Tante, troppe province. In Italia le province costano 12 miliardi ogni anno. Sono 109 e molte sono proliferate negli ultimi decenni. Dal 1945 al 1992 le province sono rimaste sostanzialmente le stesse (da 91 a 95). Ma dal 1992 ne sono state create ben otto: così è nata la provincia piemontese di Verbano-Cusio-Ossola, quelle di Biella e Lodi, quella di Prato e quella di Vibo Valentia. Nel 2001 la regione Sardegna ne istituisce ben quattro, mentre nel 2004 il Parlamento ne istituisce altre tre, tra le quali la mitologica provincia pugliese con tre sedi, la BAT. Ben 15 enti in più nel giro di 20 anni. Ma a che pro?
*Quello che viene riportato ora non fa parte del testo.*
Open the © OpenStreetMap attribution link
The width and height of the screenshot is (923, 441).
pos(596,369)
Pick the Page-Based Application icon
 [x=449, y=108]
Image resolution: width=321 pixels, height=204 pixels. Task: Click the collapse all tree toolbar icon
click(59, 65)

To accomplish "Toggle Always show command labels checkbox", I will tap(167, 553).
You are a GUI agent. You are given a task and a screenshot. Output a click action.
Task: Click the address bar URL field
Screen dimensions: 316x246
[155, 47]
Il Pdl non vuole tagliarle. Solo se si iniziassero a tagliare i vari sprechi sarebbe possibile risparmiare 200 milioni di euro. Con una seria riorganizzazione come quella che il governo Monti stava portando avanti, si sarebbero potuti risparmiare fino a 4 miliardi di euro a regime. Ma questo non sarà possibile a causa del ritiro della fiducia da parte del Pdl e per la pregiudiziale di incostituzionalità sollevato dal partito guidato da Alfano e Berlusconi proprio sul riordino proposto da Monti che avrebbe ridotto il numero di province (e delle nuove città metropolitane) nelle regioni a statuto ordinario a 51. A queste si aggiungerebbero altre 16 delle regioni a statuto speciale. Una riduzione sostanziosa del numero per enti che, dopo l’entrata in funzione delle regioni nel 1970, hanno perso poteri e spesso anche utilità pratica, mantenendo poteri reali solo sull’edilizia scolastica, sui trasporti e su alcune strade.
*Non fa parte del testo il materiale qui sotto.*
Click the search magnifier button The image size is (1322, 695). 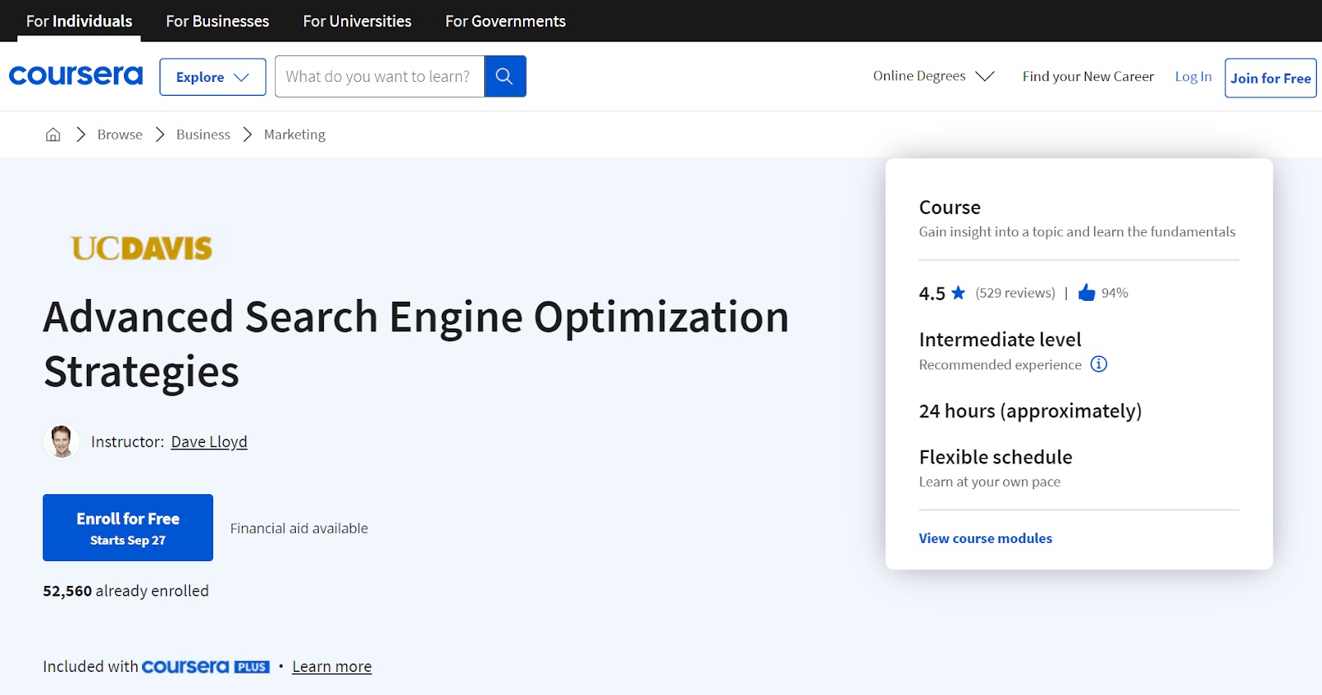505,76
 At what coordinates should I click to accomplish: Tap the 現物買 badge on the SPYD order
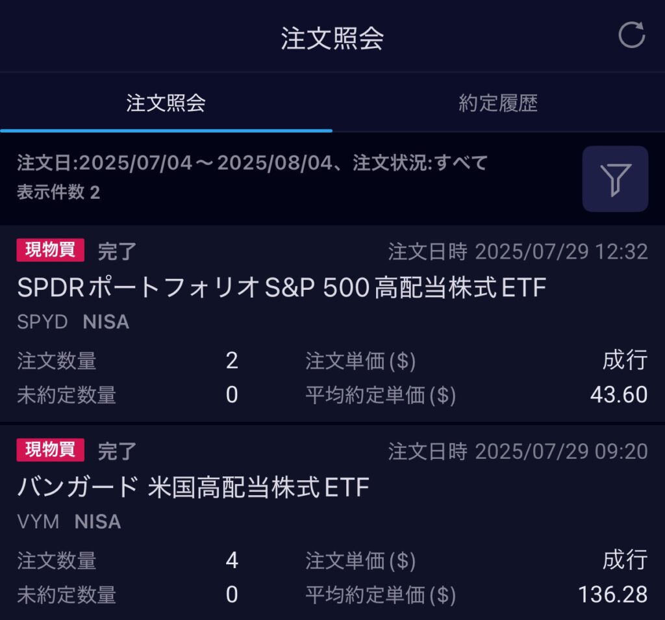click(51, 250)
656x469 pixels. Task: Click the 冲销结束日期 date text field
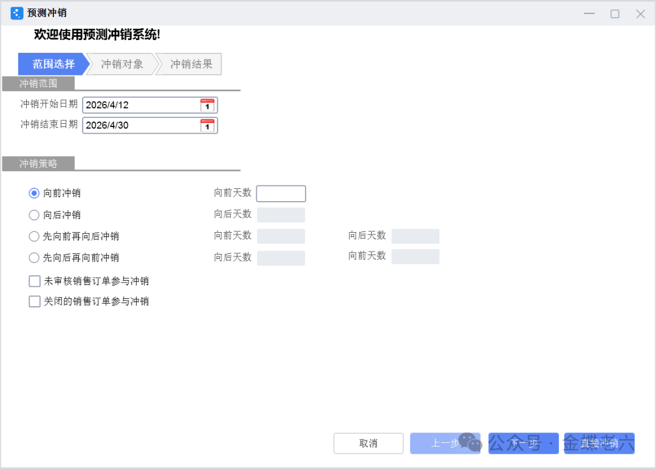coord(141,125)
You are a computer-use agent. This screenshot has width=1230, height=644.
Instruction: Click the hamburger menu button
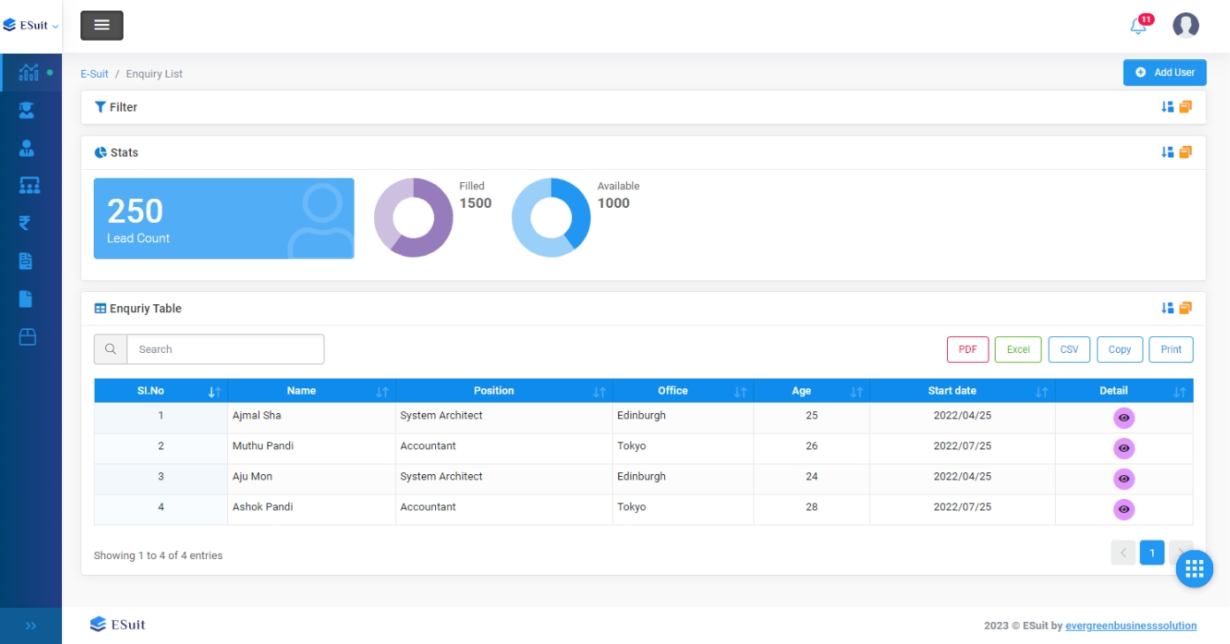pos(102,26)
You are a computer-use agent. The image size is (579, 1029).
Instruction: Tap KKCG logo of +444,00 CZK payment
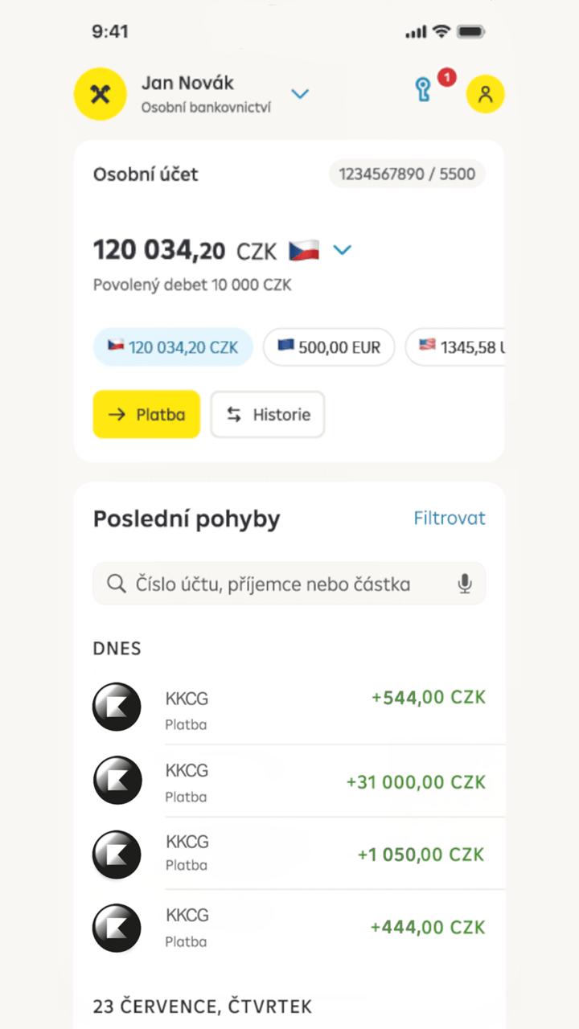pos(117,928)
Eppure Berlusconi aveva promesso di eliminarle. Insomma, il Pdl sembra aver fatto un grosso regalo a tutti i piccoli o grandi ras locali che questa riforma prospettata da Monti non poteva andare giù. Eppure il taglio delle province era previsto nel programma di governo di Silvio Berlusconi del 2008, con il quale ha vinto le elezioni. “Non parlo delle Province, perché bisogna eliminarle”, spiegava in campagna elettorale il Cavaliere. “Le province sono enti inutili, vanno eliminate”, spiegava l’ex ministro Renato Brunetta, mentre il berlusconiano di ferro Fabrizio Cicchitto ammoniva la Casta: “L’appello sull’abolizione delle Province va preso in seria considerazione. C’è un gran bisogno di qualche altro taglio di spesa”.
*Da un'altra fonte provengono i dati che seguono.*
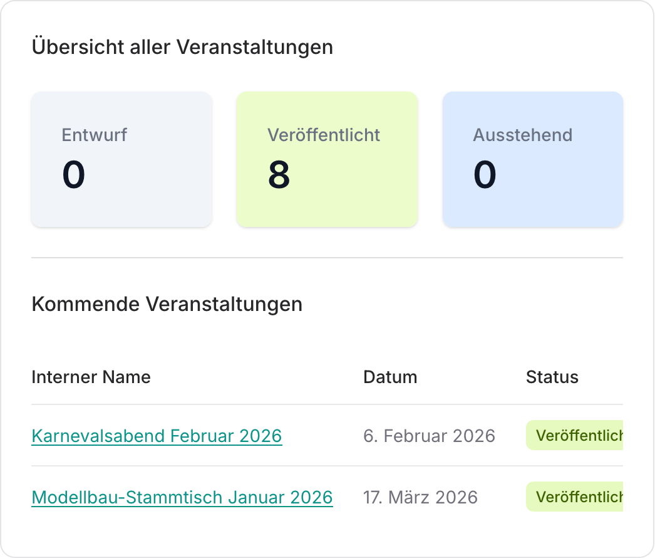The width and height of the screenshot is (655, 558).
Task: Click the date 6. Februar 2026
Action: [x=430, y=436]
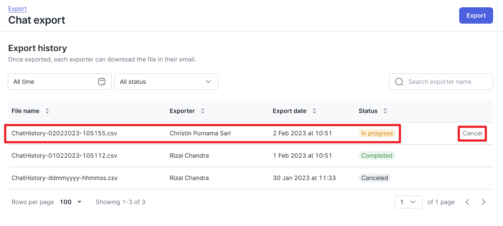This screenshot has width=503, height=226.
Task: Open the Rows per page 100 dropdown
Action: pyautogui.click(x=71, y=202)
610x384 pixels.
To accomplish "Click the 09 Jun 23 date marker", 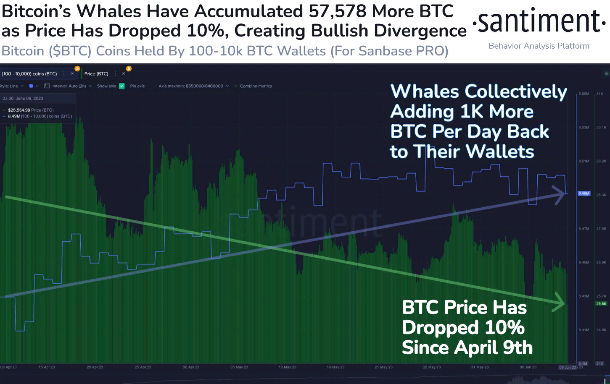I will 568,367.
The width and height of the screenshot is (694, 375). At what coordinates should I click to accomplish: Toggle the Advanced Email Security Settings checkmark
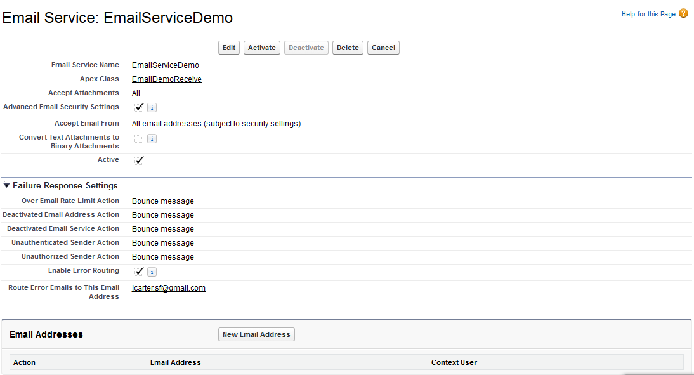tap(139, 107)
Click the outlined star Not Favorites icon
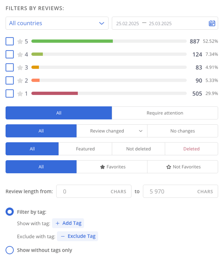This screenshot has height=263, width=224. (169, 167)

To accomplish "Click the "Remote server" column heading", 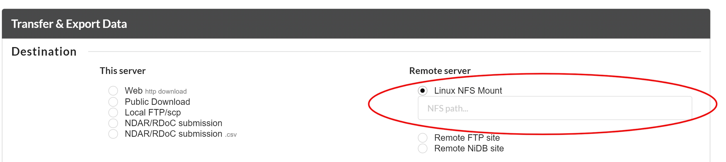I will click(x=440, y=71).
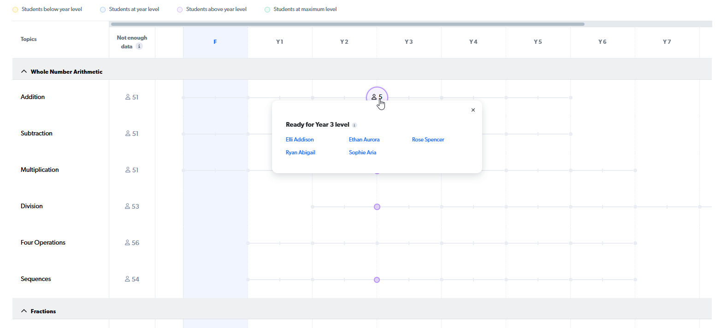This screenshot has height=328, width=721.
Task: Open Rose Spencer's student link
Action: point(428,140)
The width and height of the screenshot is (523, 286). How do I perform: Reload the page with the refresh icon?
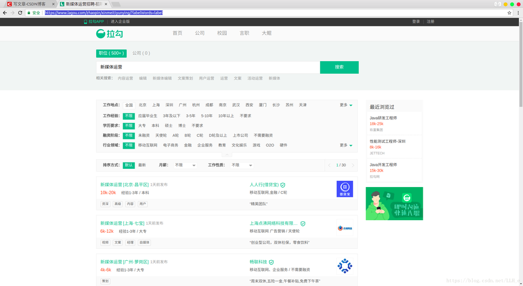[20, 13]
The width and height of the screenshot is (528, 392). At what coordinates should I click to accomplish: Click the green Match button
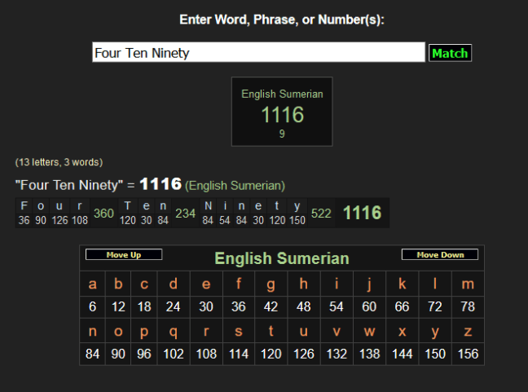450,53
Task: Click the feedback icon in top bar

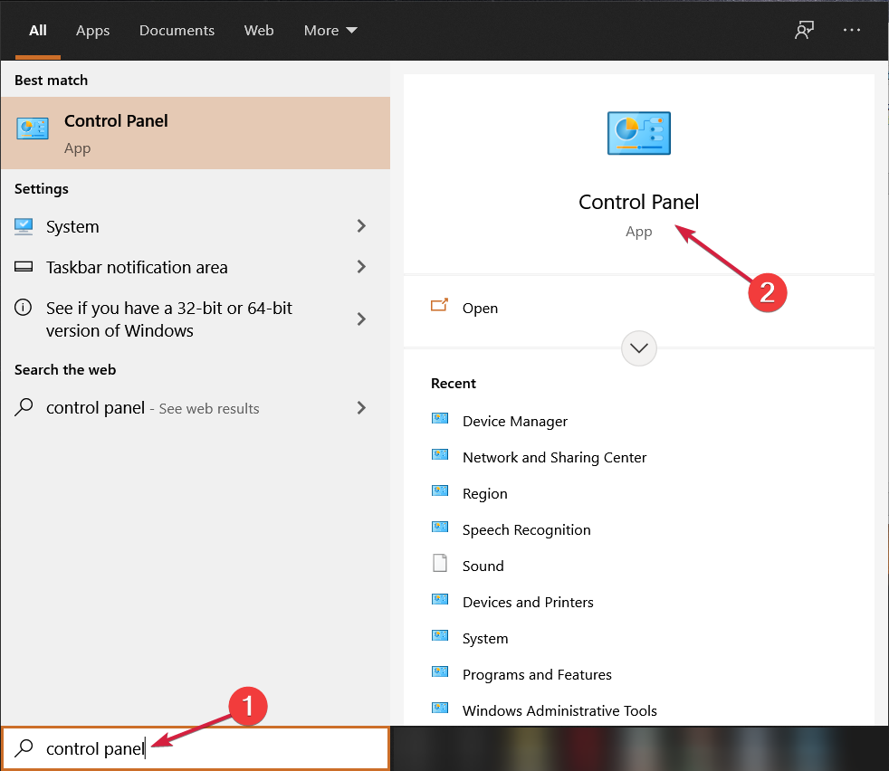Action: tap(804, 30)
Dall’olio di ricino al taglio del riscaldamento scolastico. D’altronde come non ascoltare la “voce del popolo” rappresentata dai vari presidenti di provincia che hanno bevuto olio di ricino, si sono seduti sul gabinetto durante una conferenza stampa, si sono strappati le vesti e hanno anche minacciato: “Togliamo il riscaldamento alle scuole”. Loro sono salvi, anche grazie ad una propaganda campanilistica ai limiti dell’assurdo e del folkloristico: “Mai i sanniti con gli irpini”, “No ai viterbesi con i sabini”, “Mai i pratesi con i fiorentini”. Salvate le identità (e soprattutto le poltrone), altro che risparmio.